L’impossibilità per Motaz Malhees di partecipare alla cerimonia degli Oscar è riconducibile alle restrizioni in vigore per i possessori di passaporto emesso dall’Autorità Palestinese. Tali restrizioni sono state ulteriormente estese dall’amministrazione statunitense, vietando a chi possiede questi documenti di viaggio l’ingresso negli Stati Uniti, anche per motivi di lavoro o partecipazione ad eventi culturali internazionali. La normativa, originariamente introdotta per motivi di sicurezza, è stata ampliata includendo il blocco per qualsiasi attività, compresa quella artistica e culturale.

Oltre a Malhees, anche la madre della vera Hind Rajab, Wissam Hamada, non potrà prendere parte alla serata degli Oscar.
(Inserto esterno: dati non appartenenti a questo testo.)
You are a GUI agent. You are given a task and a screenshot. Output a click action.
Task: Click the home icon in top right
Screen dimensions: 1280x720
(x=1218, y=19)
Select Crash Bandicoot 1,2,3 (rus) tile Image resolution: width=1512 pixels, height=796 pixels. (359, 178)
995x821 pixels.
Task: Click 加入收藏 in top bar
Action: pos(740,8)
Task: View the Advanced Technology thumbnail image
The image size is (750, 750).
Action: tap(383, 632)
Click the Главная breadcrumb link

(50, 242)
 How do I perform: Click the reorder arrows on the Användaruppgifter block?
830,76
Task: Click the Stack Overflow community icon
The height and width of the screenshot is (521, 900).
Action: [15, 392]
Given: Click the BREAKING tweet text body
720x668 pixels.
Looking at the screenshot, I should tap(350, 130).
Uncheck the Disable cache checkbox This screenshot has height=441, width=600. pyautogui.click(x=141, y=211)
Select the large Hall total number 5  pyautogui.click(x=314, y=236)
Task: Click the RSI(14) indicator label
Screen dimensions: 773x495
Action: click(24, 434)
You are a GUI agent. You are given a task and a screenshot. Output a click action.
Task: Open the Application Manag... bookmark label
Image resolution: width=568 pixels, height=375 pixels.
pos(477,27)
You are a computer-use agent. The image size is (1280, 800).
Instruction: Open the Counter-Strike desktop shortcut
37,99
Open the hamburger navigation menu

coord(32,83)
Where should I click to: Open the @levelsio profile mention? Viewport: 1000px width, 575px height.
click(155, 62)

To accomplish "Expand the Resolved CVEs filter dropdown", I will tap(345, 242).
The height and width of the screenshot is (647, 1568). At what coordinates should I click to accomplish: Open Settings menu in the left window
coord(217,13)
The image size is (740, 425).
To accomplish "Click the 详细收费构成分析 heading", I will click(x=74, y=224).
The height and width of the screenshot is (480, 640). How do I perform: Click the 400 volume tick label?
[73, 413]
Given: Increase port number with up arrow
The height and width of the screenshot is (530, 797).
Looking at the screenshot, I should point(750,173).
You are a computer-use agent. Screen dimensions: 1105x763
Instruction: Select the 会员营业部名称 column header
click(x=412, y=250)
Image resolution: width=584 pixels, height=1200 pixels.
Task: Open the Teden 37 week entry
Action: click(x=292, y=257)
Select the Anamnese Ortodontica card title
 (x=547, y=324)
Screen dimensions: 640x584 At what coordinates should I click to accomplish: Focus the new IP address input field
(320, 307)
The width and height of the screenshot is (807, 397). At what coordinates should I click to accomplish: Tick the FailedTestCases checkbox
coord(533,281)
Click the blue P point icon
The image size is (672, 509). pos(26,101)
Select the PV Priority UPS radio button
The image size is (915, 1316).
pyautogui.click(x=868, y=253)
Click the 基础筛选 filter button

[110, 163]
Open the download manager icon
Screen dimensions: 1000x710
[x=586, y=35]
Hamada, evacuata insieme ai familiari a seguito degli eventi di Gaza, ha ricevuto asilo in Grecia. Le voci originali, compresa quella della piccola Hind che supplicava aiuto, sono state integrate nel film, rafforzandone l’impatto emotivo.

Produzione, riconoscimenti e impatto internazionale del film

'La voce di Hind Rajab' è stato realizzato come coproduzione tra Tunisia e Francia, con il coinvolgimento di numerosi produttori esecutivi internazionali. Il film, dopo aver ottenuto il Leone d’Argento al festival di Venezia ed essere stato elogiato per la sua lunga standing ovation, è stato candidato agli Oscar insieme ad altri titoli internazionali.

Il film racconta la storia del tentativo della Mezzaluna Rossa di salvare Hind Rajab, uccisa dalle forze israeliane nel gennaio 2024 mentre tentava di lasciare Gaza con la famiglia.

Motaz Malhees interpreta il ruolo dell’operatore di un call center che, tramite telefonata, cerca di guidare la bambina durante i momenti decisivi. L’accento posto sulla veridicità e l’inclusione di documenti sonori autentici attribuiscono alla pellicola un valore documentario oltre che narrativo. Grazie al sostegno di figure di rilievo e al successo ottenuto nei festival, il film si è imposto come uno dei titoli più discussi della stagione, diventando un caso anche diplomatico e culturale a livello internazionale.